**Directions for this task:**
Reproduce the data word for word, from the line holding "You are a GUI" through the end, inclusive. Leave the pictures out.

[begin Entries]

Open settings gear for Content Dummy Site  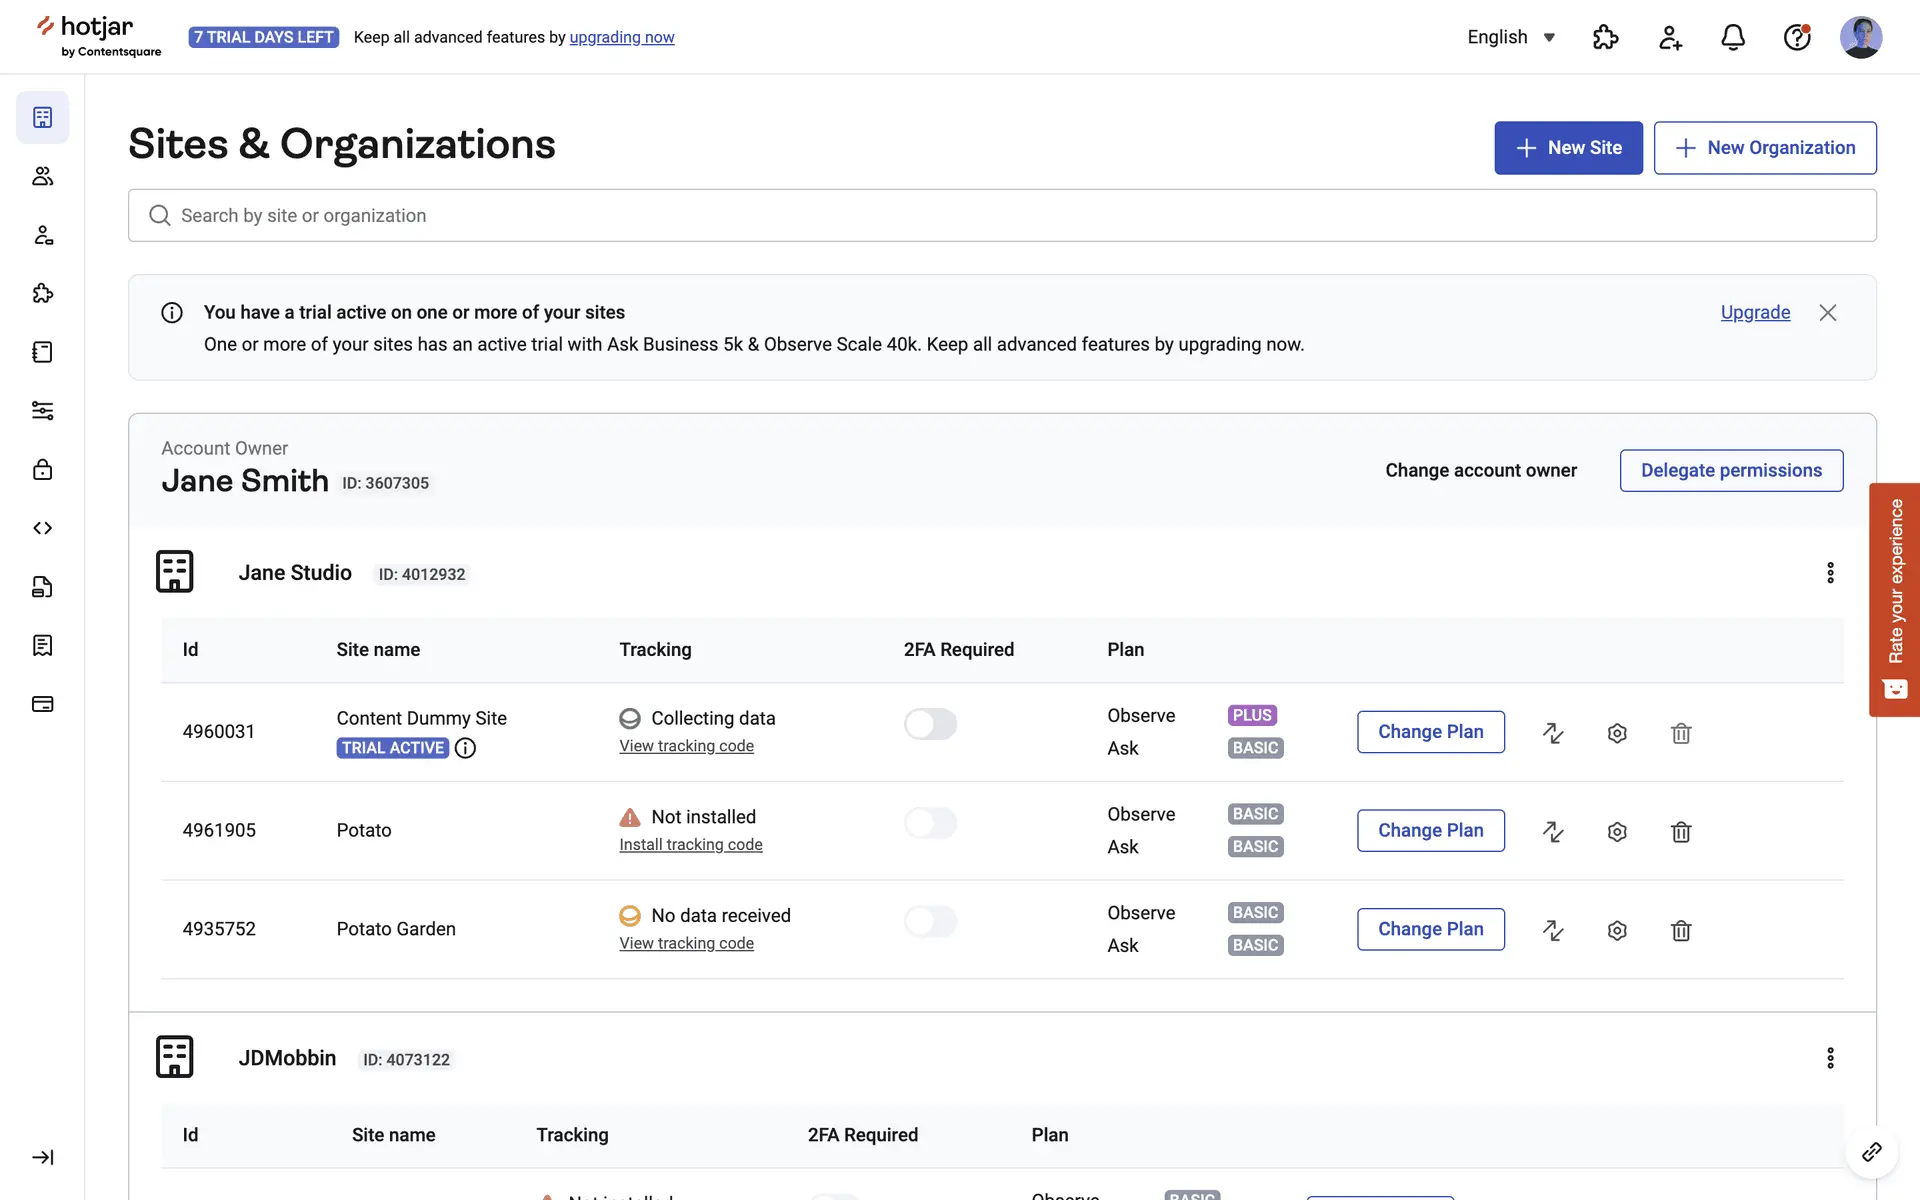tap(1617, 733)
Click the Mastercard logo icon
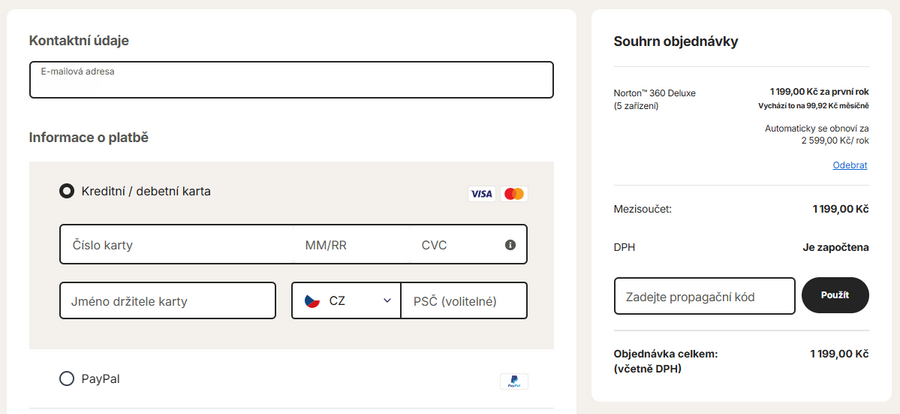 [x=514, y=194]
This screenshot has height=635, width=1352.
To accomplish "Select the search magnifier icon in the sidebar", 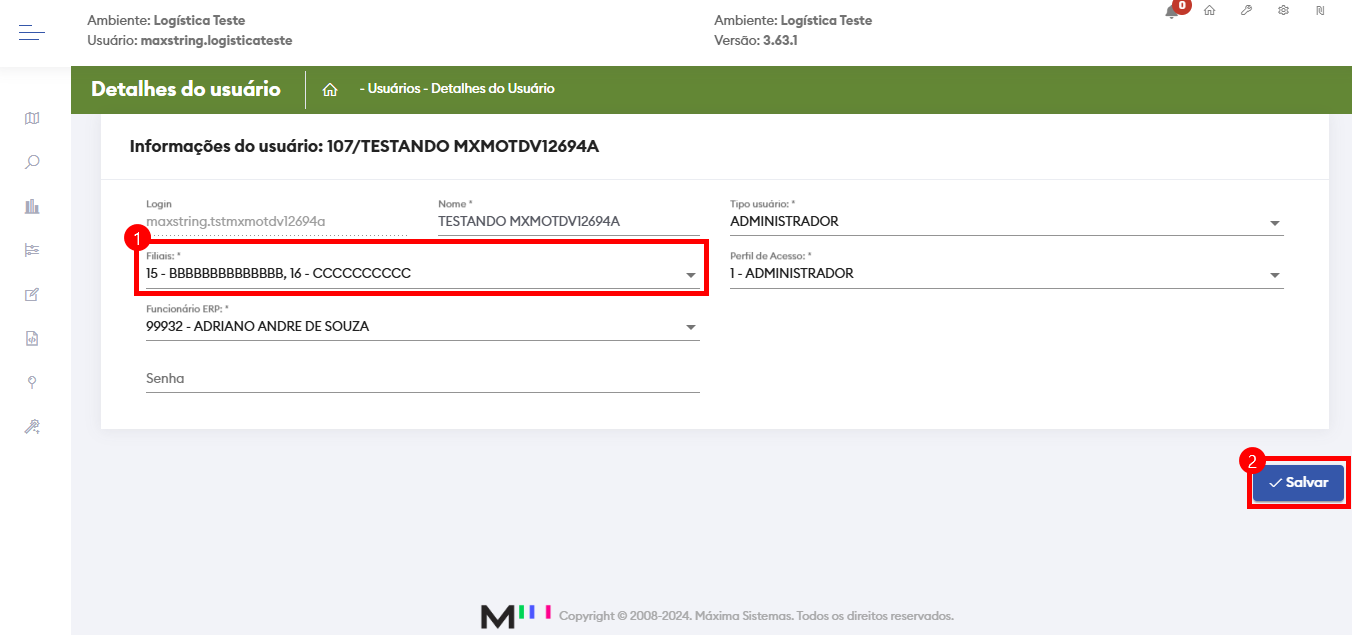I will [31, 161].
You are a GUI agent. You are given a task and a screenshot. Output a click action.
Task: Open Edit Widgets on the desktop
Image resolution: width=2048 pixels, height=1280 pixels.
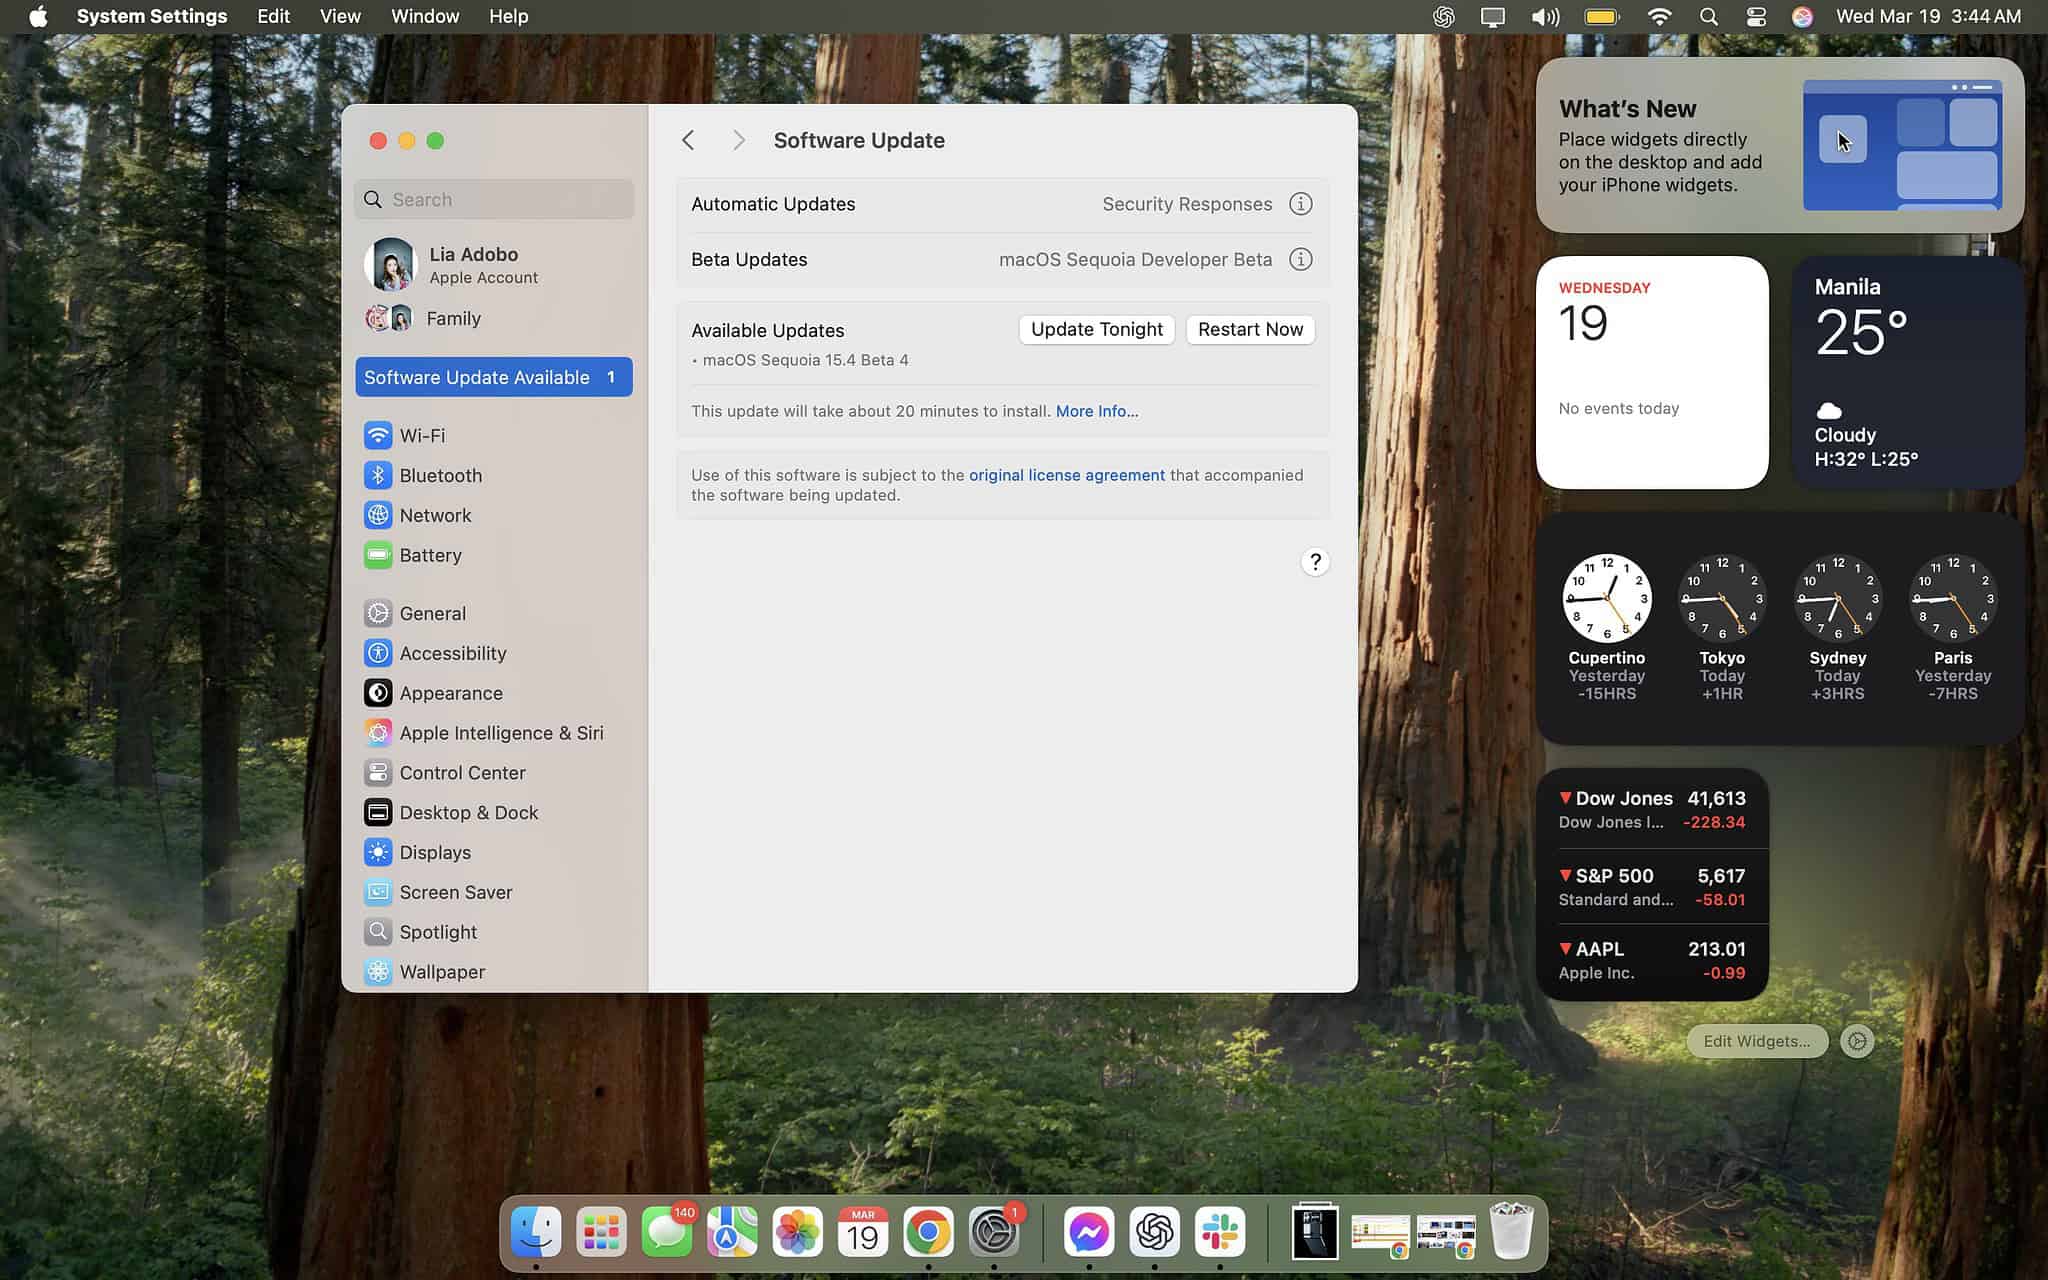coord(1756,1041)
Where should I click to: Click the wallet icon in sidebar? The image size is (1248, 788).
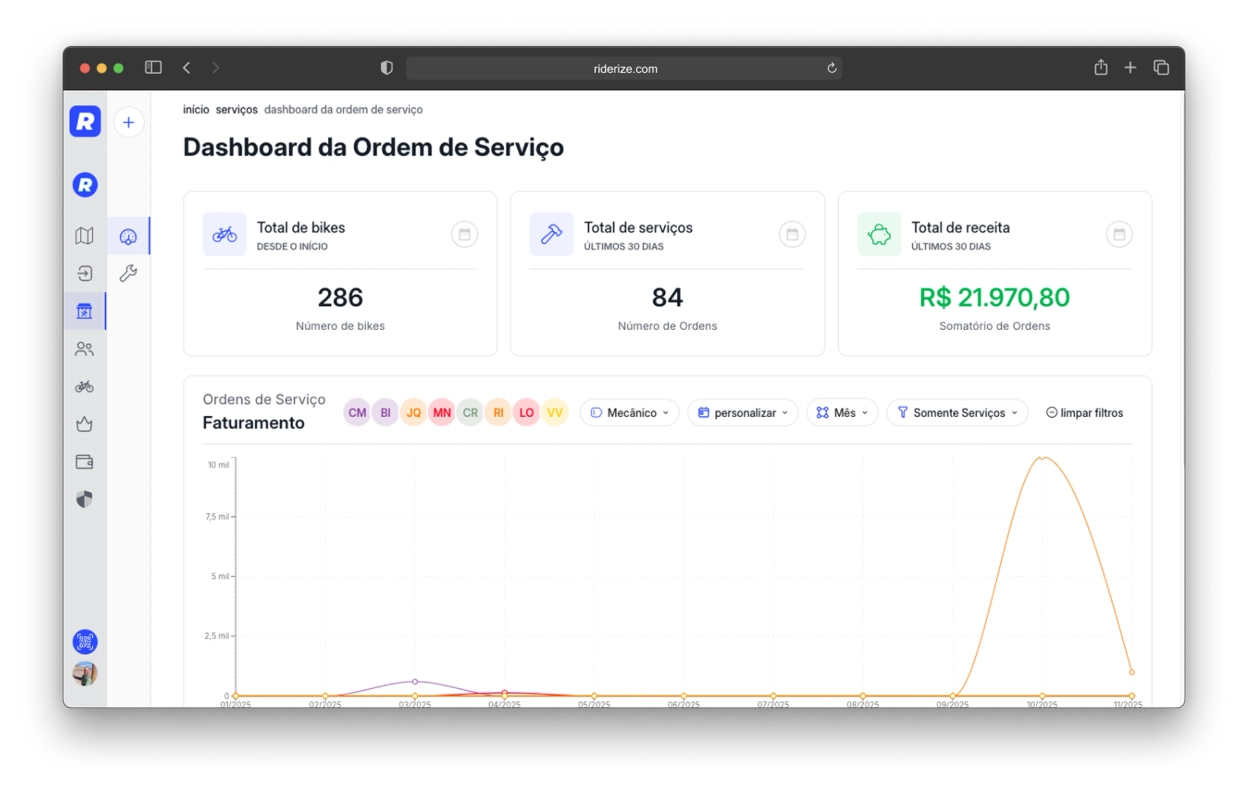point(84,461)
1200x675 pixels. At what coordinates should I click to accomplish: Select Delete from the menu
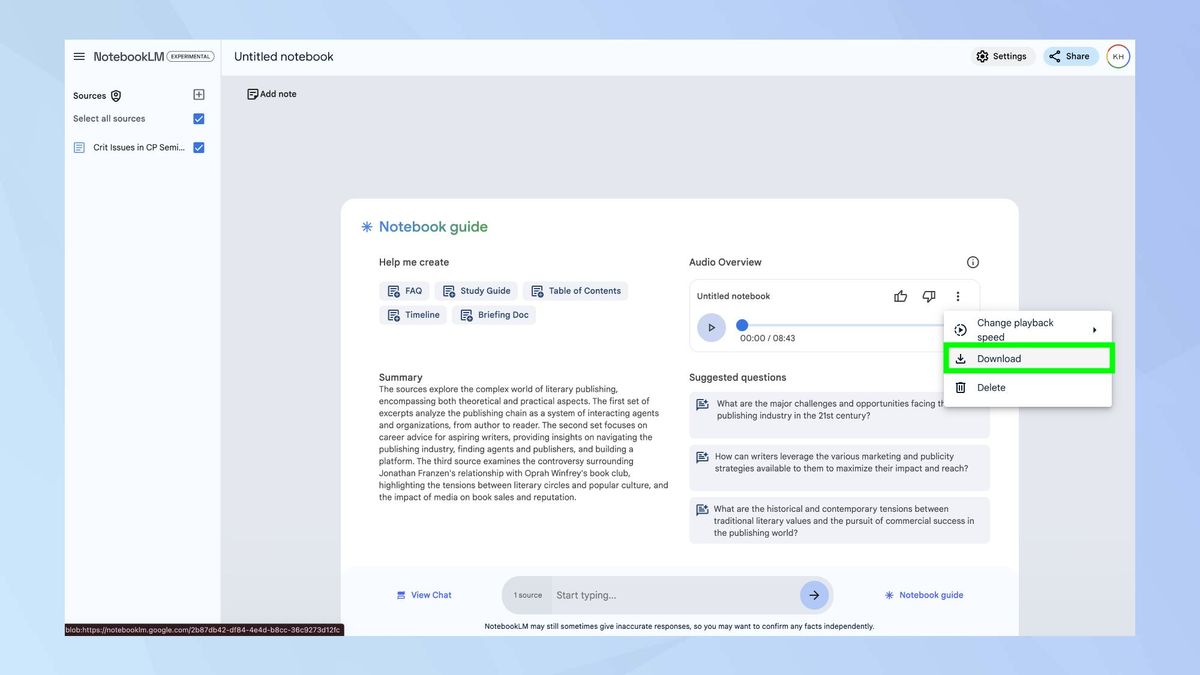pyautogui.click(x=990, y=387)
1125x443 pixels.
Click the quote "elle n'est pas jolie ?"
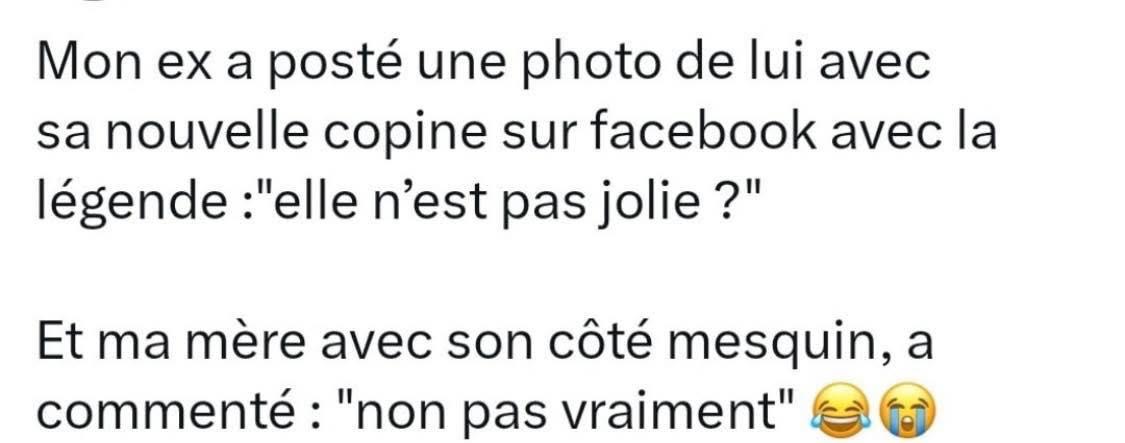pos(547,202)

[end Entries]

**Correct response:**
You are a GUI agent. You are given a task and a screenshot. Output a click action.
Task: Open Edit Widgets on the desktop
Image resolution: width=2048 pixels, height=1280 pixels.
coord(1756,1041)
Where should I click to: Click the wallet icon in sidebar? The image size is (1248, 788).
point(84,461)
1200x675 pixels. At what coordinates should I click to accomplish: Select Delete from the menu
pyautogui.click(x=990, y=387)
1125x443 pixels.
Click the quote "elle n'est pas jolie ?"
pos(547,202)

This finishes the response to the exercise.